▶ **Assignment**:
Answer these questions from the conference abstract below.
(a) On what dates and in what city was the congress held?
(b) Which organism have recent studies established as a model for studying the evolution and host specialization of gut symbionts?
(c) What kind of glycan chains do the preliminary data suggest this organism uses to glycosylate proteins?

*** Opening Excerpt provided ***

How sweet are our gut beneficial microbes?
Global Congress on Biochemistry, Glycomics & Amino Acids
December 08-09, 2016 San Antonio, USA

Dimitris Latousakis, Donald A MacKenzie, Devon Kavanaugh, Karine Lecointe, Robert A Field and Nathalie Juge

Institute of Food Research, UK
John Innes Centre, UK

Posters & Accepted Abstracts: Biochem Anal Biochem

Abstract:

Glycosylation is the most common post translational modification of proteins in nature and is essential to various biological and physical processes. Protein glycosylation in prokaryotes and especially pathogens has attracted much attention in recent years due to its role in adhesion, colonisation or virulence. In contrast, and despite the increasing interest in gut microbiota, not much is known on protein glycosylation in commensal bacteria. Adhesion of gut commensals to the host tissue is the first step to successful colonisation and is mediated by bacterial surface proteins called adhesins. Recent studies established Lactobacillus reuteri as a model organism to study the evolution and host specialisation of gut symbionts. L. reuteri colonises the gut of various vertebrates and expresses cell-surface adhesins mediating the interaction of the strains to their specific host. Using a combination of lectin affinity studies, gas chromatography and mass spectrometry (MALDI-ToF, ESI-MS), we have obtained evidence that the main L. reuteri adhesins are glycosylated. These include mucus-binding proteins from human and pig strains, serine-richrepeat proteins (SRRs) from pig and rodent isolates and muramidase from human strains. Our preliminary data suggest that L. reuteri glycosylates proteins using short, neutral glycan chains. We are also investigating by mutagenesis the molecular pathways leading to SRR glycosylation via the acceessory secretion system (SecA2/Y2) gene cluster. Taken together our data suggest that the L. reuteri SecA2/Y2 cluster is dedicated to the glycosylation of SRRs, and there is at least one additional glycosylation system responsible for the glycosylation of other adhesins.

*** Closing Excerpt provided ***
*** Opening Entries shown ***

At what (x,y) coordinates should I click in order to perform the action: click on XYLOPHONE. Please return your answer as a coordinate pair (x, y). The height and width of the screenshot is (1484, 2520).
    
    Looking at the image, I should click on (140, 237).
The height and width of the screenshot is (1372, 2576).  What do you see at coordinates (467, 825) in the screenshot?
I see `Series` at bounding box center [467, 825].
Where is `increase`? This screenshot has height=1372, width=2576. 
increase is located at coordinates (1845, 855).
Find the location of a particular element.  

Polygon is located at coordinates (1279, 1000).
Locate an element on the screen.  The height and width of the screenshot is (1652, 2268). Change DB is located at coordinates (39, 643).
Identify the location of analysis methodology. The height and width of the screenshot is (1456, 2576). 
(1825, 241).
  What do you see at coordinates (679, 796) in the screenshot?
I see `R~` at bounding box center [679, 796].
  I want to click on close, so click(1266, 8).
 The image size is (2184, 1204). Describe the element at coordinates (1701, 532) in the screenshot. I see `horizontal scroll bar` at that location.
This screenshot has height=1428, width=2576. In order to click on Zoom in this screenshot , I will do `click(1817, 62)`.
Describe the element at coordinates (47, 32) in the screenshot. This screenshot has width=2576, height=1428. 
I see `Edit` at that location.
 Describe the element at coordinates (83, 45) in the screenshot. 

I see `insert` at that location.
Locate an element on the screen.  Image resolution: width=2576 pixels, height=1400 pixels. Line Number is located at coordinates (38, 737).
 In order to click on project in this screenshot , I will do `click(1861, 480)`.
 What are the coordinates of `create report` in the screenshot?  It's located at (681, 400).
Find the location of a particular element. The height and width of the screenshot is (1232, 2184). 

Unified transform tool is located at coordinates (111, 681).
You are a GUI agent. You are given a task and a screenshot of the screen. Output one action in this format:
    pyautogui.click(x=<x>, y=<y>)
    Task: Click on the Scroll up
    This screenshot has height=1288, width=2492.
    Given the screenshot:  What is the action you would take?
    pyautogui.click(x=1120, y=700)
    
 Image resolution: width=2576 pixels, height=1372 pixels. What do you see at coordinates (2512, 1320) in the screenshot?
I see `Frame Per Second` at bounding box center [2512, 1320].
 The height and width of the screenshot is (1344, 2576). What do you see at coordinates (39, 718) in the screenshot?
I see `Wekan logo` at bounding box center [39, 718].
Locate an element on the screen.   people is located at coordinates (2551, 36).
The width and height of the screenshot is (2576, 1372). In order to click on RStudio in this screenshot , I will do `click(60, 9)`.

*** Closing Entries shown ***

▶ **Answer space**:
(a) December 08-09, 2016, in San Antonio, USA.
(b) Lactobacillus reuteri.
(c) Short, neutral glycan chains.